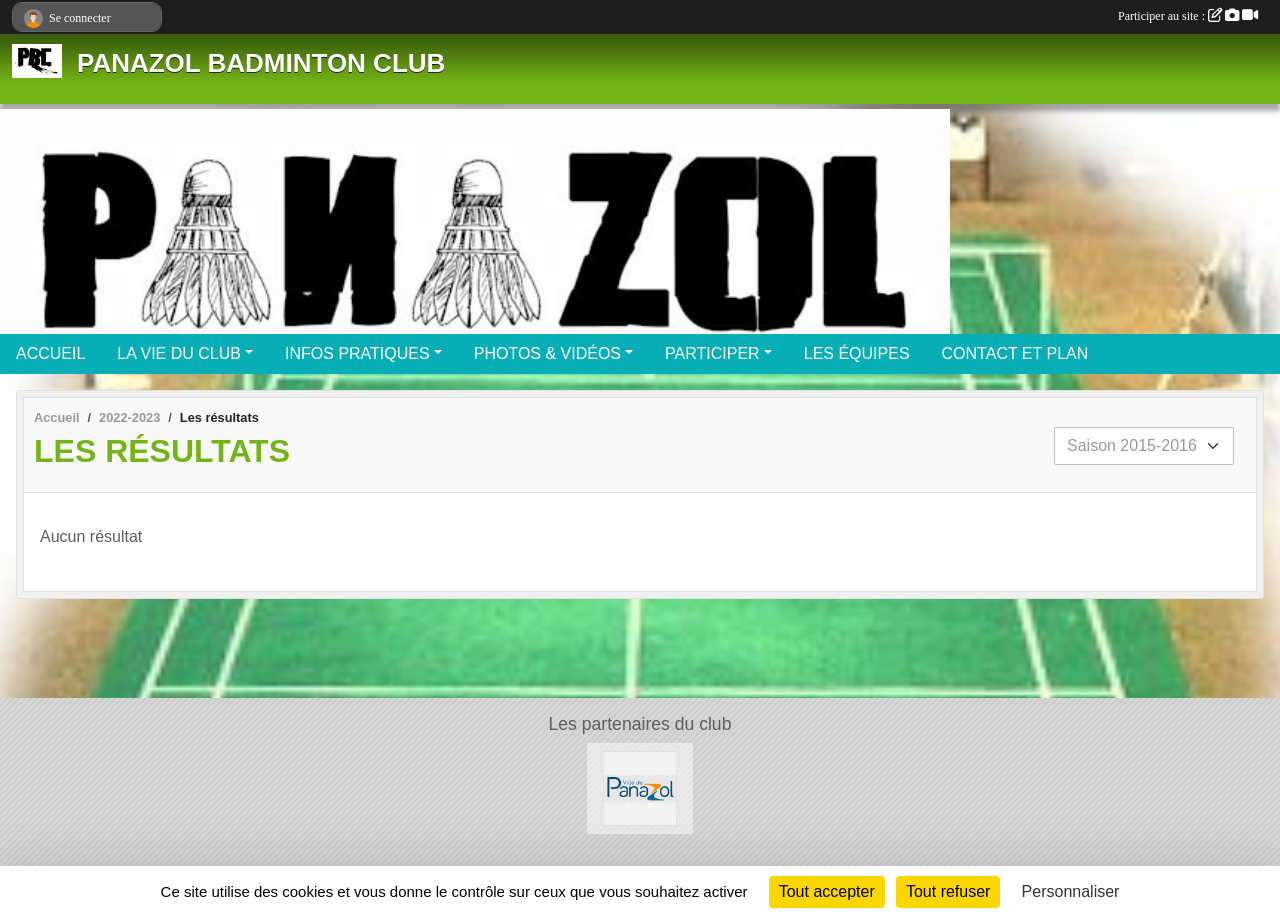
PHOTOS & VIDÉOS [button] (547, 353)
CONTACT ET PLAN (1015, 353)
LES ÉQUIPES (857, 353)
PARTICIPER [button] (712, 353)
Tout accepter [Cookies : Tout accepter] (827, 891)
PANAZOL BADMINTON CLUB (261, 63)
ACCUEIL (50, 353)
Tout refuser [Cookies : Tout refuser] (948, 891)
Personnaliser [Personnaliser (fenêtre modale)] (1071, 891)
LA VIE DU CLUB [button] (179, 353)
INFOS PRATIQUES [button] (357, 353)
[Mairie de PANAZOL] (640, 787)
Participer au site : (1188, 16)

* * *

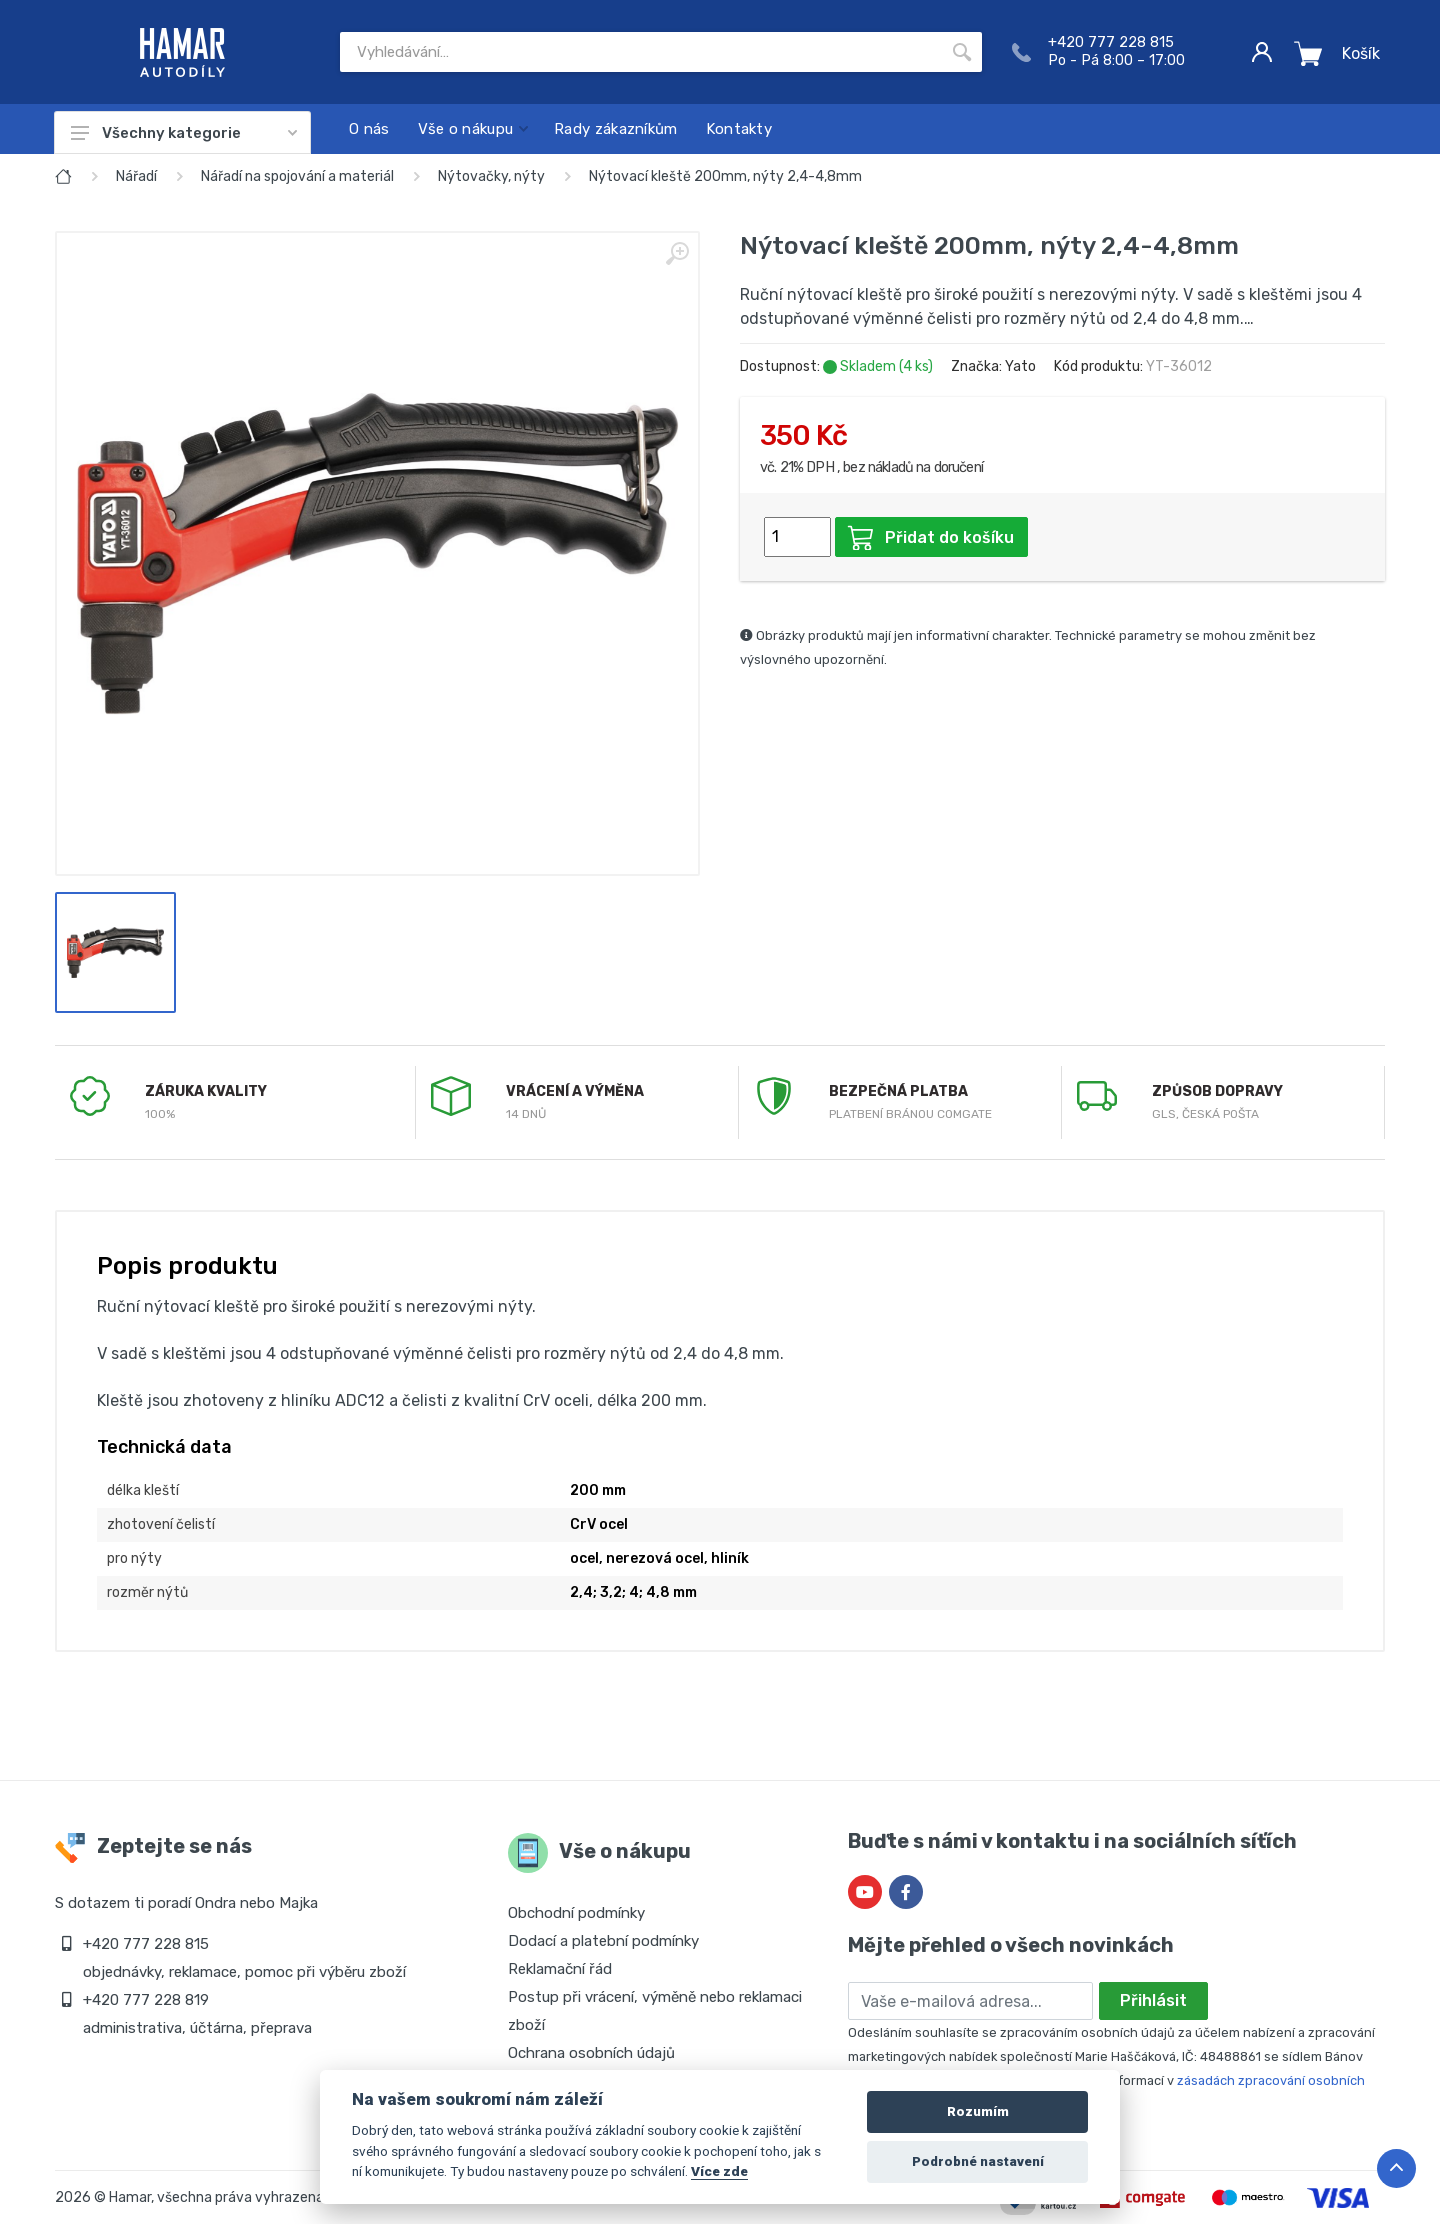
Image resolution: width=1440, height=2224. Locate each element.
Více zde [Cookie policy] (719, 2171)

* * *

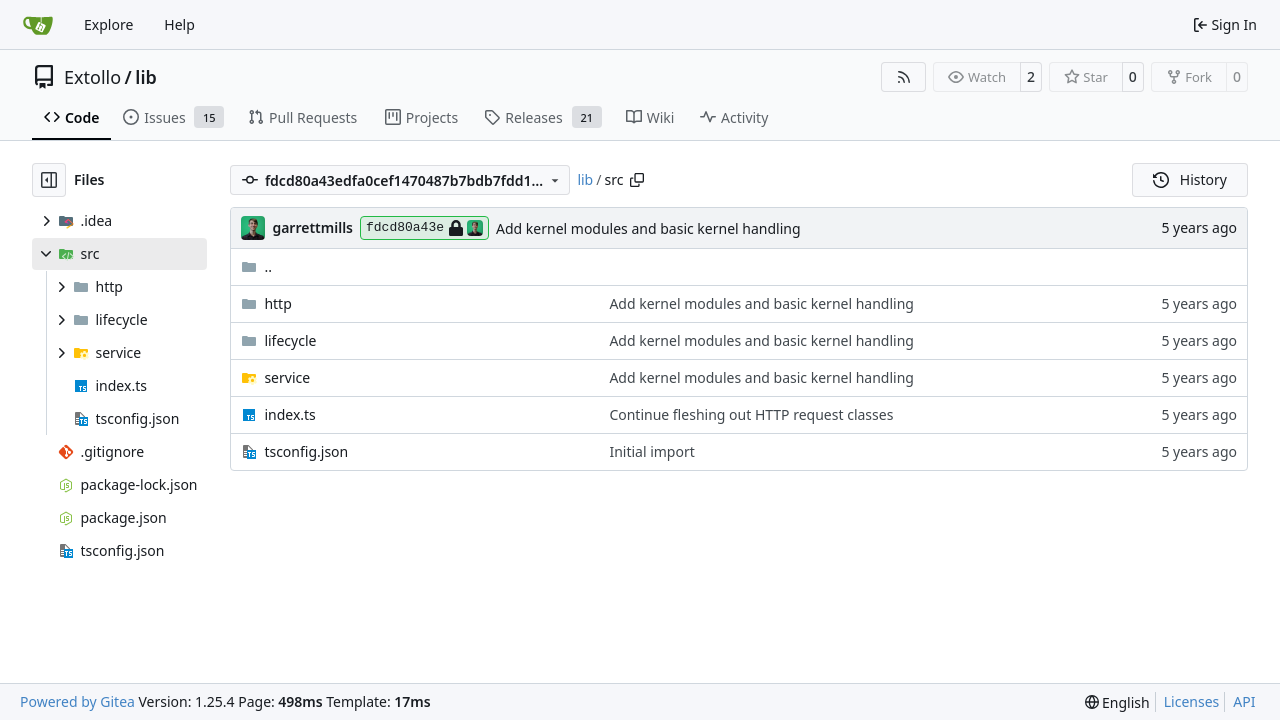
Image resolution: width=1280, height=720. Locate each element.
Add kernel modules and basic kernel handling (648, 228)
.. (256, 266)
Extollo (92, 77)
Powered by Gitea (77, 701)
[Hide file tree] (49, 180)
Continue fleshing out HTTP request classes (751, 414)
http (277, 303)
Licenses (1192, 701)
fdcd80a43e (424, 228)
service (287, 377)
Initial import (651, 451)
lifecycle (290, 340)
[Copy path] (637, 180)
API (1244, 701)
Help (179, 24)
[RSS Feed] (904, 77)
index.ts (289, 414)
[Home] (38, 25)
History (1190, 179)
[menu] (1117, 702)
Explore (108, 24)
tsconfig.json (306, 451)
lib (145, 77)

EXERCISE REQUIREMENTS:
Reproduce the records starting at the one containing "Licenses (1192, 701)" and ending at the one containing "lib (145, 77)", substituting "Commit log" for "History" and leaving everything else unchanged.

OUTPUT OF THE EXERCISE:
Licenses (1192, 701)
fdcd80a43e (424, 228)
service (287, 377)
Initial import (651, 451)
lifecycle (290, 340)
[Copy path] (637, 180)
API (1244, 701)
Help (179, 24)
[RSS Feed] (904, 77)
index.ts (289, 414)
[Home] (38, 25)
Commit log (1190, 179)
[menu] (1117, 702)
Explore (108, 24)
tsconfig.json (306, 451)
lib (145, 77)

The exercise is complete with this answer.